Special Coronavirus Bulletin #2: The Coronavirus Interest Waiver on Your Federal Student Loans

Our Special Coronavirus Bulletin #1: Coronavirus and Your Financial Aid, covered the President’s March 13 announcement that he had “waived interest on all student loans held by federal government agencies, and that will be until further notice.” It also noted that there are many outstanding questions about this waiver. Now, some answers have begun to emerge.

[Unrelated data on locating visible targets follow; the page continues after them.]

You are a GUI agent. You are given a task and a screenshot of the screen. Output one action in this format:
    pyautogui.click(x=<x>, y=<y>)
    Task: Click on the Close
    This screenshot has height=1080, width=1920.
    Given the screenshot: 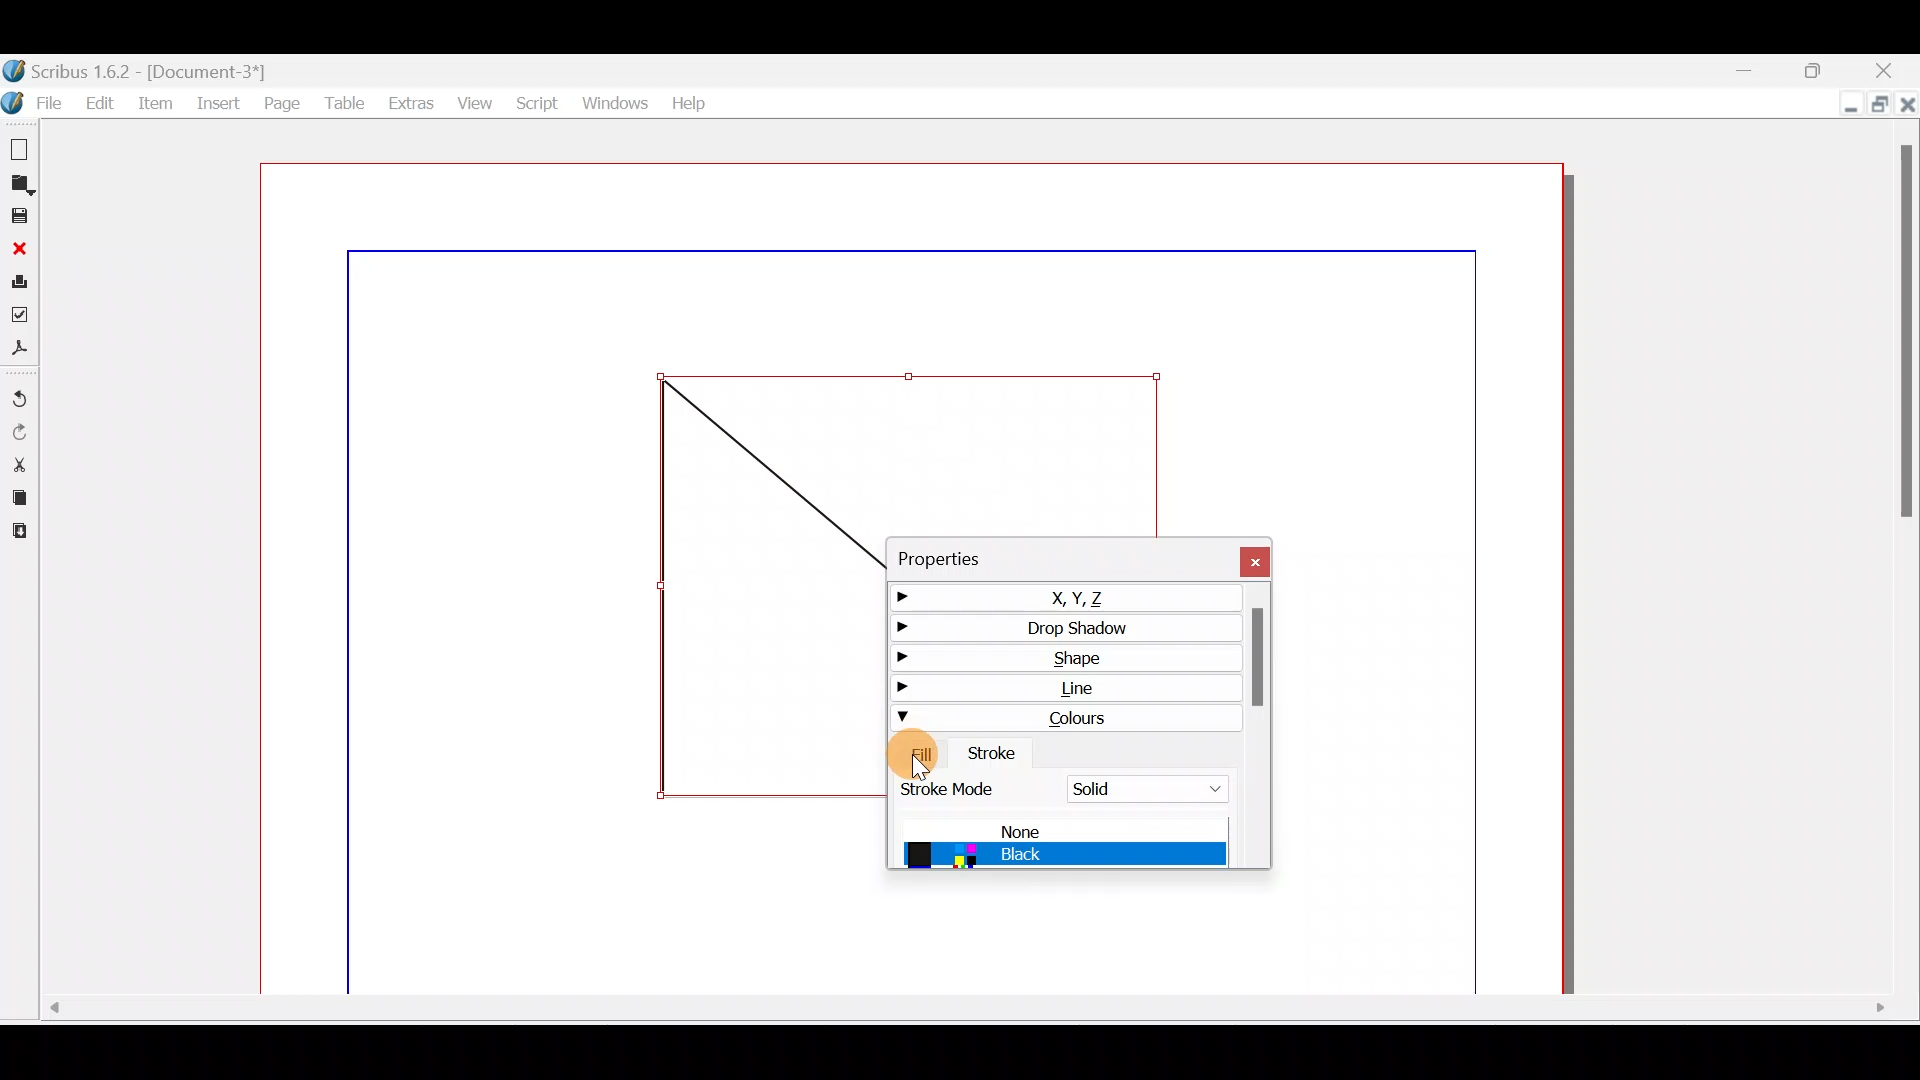 What is the action you would take?
    pyautogui.click(x=1243, y=557)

So far these answers haven’t been announced by the U.S. Education Department (ED) or its Federal Student Aid (FSA) office, but by The New York Times after questioning ED officials who say they’re still “finalizing details.” Here’s what The Times learned:

  • Affected Loans: Loans made under the Federal Direct Loan Program (FDLP) are held by ED, so they should end up with this interest waiver. But loans still held by lenders that participated in the old Federal Family Education Loan Program, and Federal Perkins Loans still held by postsecondary schools, will not. The Times pressed ED about whether this waiver will apply to FDLP PLUS Loans for graduate students and parents, but ED wouldn’t confirm this.
  • Begin Date: ED advised The Times that this waiver will be retroactive to March 13, although it’ll probably take about a week for federal student loan servicers to “operationalize” it.
  • Borrower Responsibilities: ED advised that this waiver will be automatic. You need do nothing to get it.
  • Impact on Monthly Payments: FDLP servicers have no instructions from ED to reduce monthly payment amounts due to this interest waiver, so what you pay every 30 days will likely remain unchanged — i.e. no short-term benefit.
  • Impact on Overall Debt: Normally monthly FDLP payments are first used to pay down interest owed, then to reduce FDLP principal. So everything you pay on/after March 13 should go to principal. This’ll shrink your debt faster, which means the amount you’ll repay in the long-term will be reduced.
  • Impact on Payment Postponements: Normally, when monthly payment obligations are postponed with deferments, interest on FDLP Unsubsidized Loans continues to pile up and, at deferment-end, it gets added to debt principal. If payments are postponed through a forbearance, the same normally occurs on both Subsidized and Unsubsidized FDLP Loan interest. But in the long-term this interest waiver should lead to faster debt elimination and less debt to repay.
  • Waiver Reversal: Will waived interest be added to your FDLP debt later? ED could not, or would not, give The Times to answer on this question.
  • When Additional Guidance Will Come: ED would only tell The Times it would share more details on this waiver “as soon as they are available.”